From: Tobie Langel <tobie@unlockopen.com>
Date: Sat, 27 Jun 2020 15:54:10 +0200
Message-ID: <CAKgxSaCtLKhXuOBMP4R5wW1KB7FZGz5G0mxs8OCUDX1yqzuO1g@mail.gmail.com>
To: spec-prod@w3.org
Hi folks,

Here's a post-mortem following the recent outage of PR Preview

## Current situation ##
The problem is fully resolved and PR PReview is working normally.

To retrigger a build, please edit the body of the pull request on GitHub
(e.g. just a line break).

## Duration of outage ##
Multiple days. The outage was so long because the alert system failed to
handle this as an error case.

## Cause of outage ##
The outage was due to Github having deprecated an API endpoint way in
advance of the announced plan[1].

The problem was compounded by the error message being logged not containing
the keyword "error". As a result, it wasn't picked by the email alert
system, and I wasn't made aware of it until Anne filed an issue against the

## Solution ##
The cause of the outage was quickly identified. The solution was to upgrade
to the new API endpoint.
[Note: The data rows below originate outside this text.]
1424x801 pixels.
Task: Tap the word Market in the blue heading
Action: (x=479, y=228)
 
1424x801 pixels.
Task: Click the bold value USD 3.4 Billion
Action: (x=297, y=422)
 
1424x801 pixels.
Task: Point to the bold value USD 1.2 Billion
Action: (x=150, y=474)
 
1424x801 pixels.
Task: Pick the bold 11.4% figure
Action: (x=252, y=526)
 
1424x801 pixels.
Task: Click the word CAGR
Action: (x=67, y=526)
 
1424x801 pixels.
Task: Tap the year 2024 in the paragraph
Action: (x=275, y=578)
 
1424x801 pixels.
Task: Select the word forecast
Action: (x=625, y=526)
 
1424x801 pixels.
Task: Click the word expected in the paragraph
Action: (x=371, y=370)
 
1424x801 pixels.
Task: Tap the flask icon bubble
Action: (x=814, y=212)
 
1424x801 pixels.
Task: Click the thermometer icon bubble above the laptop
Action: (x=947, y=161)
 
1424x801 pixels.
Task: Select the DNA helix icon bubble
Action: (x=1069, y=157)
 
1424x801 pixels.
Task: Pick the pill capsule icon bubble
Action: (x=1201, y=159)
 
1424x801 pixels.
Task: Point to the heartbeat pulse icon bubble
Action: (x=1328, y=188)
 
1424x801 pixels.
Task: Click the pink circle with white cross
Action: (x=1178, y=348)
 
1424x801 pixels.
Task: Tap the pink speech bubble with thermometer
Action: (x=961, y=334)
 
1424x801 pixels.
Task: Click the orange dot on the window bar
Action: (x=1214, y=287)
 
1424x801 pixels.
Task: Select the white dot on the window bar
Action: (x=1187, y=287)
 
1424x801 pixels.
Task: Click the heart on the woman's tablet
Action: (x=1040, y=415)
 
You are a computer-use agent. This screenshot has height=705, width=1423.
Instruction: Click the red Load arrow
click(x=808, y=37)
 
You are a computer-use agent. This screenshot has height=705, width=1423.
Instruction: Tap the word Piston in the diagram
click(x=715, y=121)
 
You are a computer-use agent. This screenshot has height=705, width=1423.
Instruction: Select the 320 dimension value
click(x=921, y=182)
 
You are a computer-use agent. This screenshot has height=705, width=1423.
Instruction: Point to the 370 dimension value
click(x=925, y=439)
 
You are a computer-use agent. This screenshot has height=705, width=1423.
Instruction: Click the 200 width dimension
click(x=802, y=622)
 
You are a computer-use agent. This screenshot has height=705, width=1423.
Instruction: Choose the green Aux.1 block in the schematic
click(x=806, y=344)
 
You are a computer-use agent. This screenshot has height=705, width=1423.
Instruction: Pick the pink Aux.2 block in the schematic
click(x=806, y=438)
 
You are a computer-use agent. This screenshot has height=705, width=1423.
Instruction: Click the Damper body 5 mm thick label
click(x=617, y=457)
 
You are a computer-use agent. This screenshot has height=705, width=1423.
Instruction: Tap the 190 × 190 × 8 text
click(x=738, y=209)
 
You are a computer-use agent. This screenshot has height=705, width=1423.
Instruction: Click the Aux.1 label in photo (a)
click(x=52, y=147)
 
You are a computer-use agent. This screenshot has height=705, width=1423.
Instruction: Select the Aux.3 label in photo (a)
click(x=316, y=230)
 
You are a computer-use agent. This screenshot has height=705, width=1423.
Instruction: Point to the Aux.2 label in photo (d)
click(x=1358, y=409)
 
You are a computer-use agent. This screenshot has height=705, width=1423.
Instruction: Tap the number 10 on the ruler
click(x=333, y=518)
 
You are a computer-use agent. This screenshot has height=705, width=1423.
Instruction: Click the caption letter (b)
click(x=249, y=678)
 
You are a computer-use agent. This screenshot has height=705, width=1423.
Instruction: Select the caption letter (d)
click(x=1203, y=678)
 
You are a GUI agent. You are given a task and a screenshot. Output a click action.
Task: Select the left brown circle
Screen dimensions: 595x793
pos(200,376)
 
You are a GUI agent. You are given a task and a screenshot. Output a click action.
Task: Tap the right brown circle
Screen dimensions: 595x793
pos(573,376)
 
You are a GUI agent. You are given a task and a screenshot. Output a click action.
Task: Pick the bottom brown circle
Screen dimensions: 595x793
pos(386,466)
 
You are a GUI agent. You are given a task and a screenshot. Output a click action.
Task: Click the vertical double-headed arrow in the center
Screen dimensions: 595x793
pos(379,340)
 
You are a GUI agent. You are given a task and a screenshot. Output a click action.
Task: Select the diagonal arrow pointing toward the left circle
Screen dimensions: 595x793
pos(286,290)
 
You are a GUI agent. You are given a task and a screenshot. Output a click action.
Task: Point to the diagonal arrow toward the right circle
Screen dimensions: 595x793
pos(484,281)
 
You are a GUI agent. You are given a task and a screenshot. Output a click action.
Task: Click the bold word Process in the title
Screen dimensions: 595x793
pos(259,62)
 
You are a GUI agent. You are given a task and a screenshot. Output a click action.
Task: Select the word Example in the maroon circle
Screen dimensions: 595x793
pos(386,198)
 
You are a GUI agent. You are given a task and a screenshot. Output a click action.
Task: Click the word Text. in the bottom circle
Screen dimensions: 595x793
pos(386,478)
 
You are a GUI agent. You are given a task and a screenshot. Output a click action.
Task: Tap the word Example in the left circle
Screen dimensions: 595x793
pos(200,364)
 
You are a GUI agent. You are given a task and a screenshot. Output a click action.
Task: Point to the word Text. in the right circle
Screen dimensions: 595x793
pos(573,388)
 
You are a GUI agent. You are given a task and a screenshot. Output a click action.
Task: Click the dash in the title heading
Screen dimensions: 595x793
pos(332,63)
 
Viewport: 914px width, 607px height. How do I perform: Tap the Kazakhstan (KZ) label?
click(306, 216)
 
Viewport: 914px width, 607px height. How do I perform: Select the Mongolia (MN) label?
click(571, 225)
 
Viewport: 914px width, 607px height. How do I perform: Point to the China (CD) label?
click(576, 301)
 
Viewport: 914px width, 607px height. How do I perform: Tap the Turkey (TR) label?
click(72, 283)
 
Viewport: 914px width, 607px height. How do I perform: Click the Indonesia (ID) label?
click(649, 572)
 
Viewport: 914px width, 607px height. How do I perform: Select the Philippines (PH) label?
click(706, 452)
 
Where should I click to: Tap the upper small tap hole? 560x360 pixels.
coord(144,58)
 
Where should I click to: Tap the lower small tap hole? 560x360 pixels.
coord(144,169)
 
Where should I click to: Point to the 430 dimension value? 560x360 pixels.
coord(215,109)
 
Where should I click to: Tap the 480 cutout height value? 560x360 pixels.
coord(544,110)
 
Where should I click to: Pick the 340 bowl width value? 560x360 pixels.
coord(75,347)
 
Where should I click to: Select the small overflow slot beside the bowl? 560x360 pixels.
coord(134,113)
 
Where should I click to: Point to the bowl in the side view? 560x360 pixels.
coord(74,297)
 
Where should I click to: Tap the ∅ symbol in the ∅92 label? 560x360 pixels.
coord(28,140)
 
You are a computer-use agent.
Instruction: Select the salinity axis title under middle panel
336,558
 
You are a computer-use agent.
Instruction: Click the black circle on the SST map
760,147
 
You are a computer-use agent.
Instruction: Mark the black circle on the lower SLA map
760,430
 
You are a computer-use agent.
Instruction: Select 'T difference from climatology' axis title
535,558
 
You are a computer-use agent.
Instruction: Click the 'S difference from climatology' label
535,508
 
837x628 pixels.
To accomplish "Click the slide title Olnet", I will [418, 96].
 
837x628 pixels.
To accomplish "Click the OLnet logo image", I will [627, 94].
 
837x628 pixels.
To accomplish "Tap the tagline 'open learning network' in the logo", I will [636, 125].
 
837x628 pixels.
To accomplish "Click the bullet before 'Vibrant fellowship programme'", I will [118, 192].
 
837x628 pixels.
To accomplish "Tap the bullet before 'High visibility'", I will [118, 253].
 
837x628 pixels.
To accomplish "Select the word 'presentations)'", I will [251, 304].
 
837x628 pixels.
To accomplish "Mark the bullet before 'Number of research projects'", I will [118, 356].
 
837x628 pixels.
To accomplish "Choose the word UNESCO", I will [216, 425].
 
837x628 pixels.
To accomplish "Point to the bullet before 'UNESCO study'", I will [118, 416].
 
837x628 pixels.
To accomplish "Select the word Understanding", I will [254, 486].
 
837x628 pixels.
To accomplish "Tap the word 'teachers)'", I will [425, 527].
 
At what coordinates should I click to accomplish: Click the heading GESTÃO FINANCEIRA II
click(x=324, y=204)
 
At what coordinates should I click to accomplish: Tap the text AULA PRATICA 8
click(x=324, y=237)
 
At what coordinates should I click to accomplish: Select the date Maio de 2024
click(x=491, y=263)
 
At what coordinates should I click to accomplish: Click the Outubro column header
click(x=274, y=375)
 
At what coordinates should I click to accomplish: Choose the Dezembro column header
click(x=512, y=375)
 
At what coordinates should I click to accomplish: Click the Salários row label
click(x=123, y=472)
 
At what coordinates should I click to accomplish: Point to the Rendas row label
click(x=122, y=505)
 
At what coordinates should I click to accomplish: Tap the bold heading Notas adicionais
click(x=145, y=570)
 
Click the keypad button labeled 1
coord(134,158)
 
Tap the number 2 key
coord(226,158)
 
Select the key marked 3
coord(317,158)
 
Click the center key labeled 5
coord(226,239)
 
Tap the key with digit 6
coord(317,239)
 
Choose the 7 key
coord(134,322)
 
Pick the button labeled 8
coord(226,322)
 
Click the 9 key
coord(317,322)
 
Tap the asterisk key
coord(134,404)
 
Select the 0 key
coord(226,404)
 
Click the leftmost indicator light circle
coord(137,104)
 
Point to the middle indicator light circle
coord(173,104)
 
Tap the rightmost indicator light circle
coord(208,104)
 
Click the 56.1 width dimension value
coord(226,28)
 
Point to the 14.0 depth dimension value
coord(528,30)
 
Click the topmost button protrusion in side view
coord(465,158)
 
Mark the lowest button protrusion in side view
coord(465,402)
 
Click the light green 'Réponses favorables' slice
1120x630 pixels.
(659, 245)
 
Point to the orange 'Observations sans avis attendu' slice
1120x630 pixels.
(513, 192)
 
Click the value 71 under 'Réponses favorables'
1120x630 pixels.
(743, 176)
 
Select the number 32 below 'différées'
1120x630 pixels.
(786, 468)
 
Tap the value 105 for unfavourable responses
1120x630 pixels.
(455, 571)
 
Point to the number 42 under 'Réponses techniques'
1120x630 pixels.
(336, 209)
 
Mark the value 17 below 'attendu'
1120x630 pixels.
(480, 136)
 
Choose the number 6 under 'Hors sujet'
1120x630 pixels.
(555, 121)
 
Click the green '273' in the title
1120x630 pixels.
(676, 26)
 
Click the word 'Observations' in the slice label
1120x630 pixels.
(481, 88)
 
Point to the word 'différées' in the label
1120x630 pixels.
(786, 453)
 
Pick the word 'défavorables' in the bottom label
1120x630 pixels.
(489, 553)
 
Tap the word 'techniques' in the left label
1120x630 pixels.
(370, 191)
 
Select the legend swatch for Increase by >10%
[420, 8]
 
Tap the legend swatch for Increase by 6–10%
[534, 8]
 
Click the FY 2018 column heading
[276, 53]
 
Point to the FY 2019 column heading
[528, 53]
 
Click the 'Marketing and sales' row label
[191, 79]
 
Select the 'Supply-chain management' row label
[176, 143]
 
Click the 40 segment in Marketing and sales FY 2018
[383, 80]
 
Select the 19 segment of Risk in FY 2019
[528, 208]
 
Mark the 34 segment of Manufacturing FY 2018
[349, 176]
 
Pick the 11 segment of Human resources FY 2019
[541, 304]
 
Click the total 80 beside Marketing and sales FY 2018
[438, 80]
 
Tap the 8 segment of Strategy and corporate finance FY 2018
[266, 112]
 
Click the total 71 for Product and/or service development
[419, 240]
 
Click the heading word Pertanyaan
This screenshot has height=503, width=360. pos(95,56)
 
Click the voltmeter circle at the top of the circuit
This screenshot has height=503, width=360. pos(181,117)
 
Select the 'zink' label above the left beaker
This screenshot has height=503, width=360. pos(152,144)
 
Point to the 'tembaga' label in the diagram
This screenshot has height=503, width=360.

This resolved the issue right away.

A support ticket was filed with GitHub to let them know about this issue.

## Follow-ups ##

- Issues were filed to (1) make sure that error handling would catch such
cases in the future[3], and (2) improve logging so that failed builds could
be re-run once the problem was solved[4].
- Searching for funding to pay for the development of these issues and
others, and cover maintenance costs should be re-prioritized.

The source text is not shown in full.